He looked back up, Trench Coat was still there, backing the ghost into the corner. The thing which had been choking the life out of Leila, which had thrown him across the room and Daffy Ducked his leg with no effort, cowered before Trench Coat's hands. Trench Coat laid one glowing hand on its forehead.

The thing howled in pain, and Dean watched in amazement as the thing began to dissolve, light seeming to run from Trench Coat's hand, pour into its mutilated body, and then burst out of the thing's skin in bright beams. It was happening right in front of his face and still unbelievable. It was like watching an avenging angel.
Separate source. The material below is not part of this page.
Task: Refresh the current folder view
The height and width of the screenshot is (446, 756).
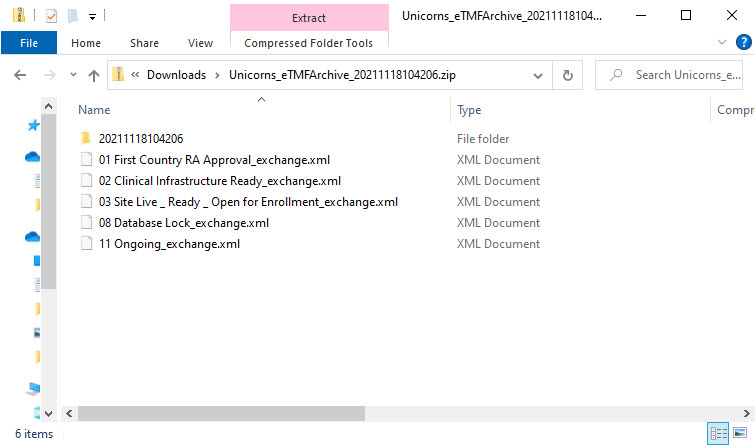Action: tap(568, 75)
In a few seconds, the thing completely crumbled into dust. Trench Coat turned, his eyes scanning the room and landing on Dean. Trench Coat rushed over, and Dean stared wide-eyed as the man dropped to his knees.

"Dean! Are you alright?"

"How—how—?" Dean stammered. Trench Coat was staring at him in a way that was completely unfamiliar to Dean. It wasn't predatory, or fearful, or even the confused look Trench Coat had given him before. It was frighteningly intense, full of feeling, full of _concern_. It wasn't the way you looked at a stranger. Dean could really only guess, but he'd say it was the way you looked at _family_.

Trench Coat glanced around the room. "Where's Sam? Is he hurt?"

Dean's stomach clenched, a chill spreading over his skin. How the hell did Trench Coat know about _Sam_? Dean never talked about him, ever. _No one_ knew about Sam.

Before he could respond, he heard a rasping, rattling gasp, and he turned his attention back to Leila. Her eyes were wide open now, and full of panic as she struggled to breathe through her damaged throat.

"Leila…" Dean's mind scrambled for how to help her. He didn't know any first aid. His leg was too damaged to get to the door, much less a phone, and Malcolm and the rest of them has fled as soon as Trench Coat ripped open the door.

Trench Coat followed his gaze, and quickly moved to Leila's side. He rested one of his hands on her chest. There was another burst of blue-white light, and Leila slumped back onto the floor, her eyes shut.

"What did you do?" Dean demanded. She was breathing, wasn't she? He hadn't…"What did you do?"

Trench Coat frowned at him. "I healed her. Your leg is injured, too. Let me—"

He moved back to Dean's side, and Dean couldn't help flinching. This situation was so insane. He just wanted to be back in the house, fast asleep on his ancient mattress. "Get back!"

Trench Coat's frown deepened. "Dean, I'm just—" Trench Coat's face suddenly went slack, a little of the lost, confused look returning to his eyes. "You're young," he murmured. "Dean, you're so young, I don't—"

They stared at each other for a moment, both confused into silence. Leila stirred, her eyelids fluttering, and Dean instinctively tried to move over to her again, almost screaming in pain as he moved his cartoonishly destroyed leg.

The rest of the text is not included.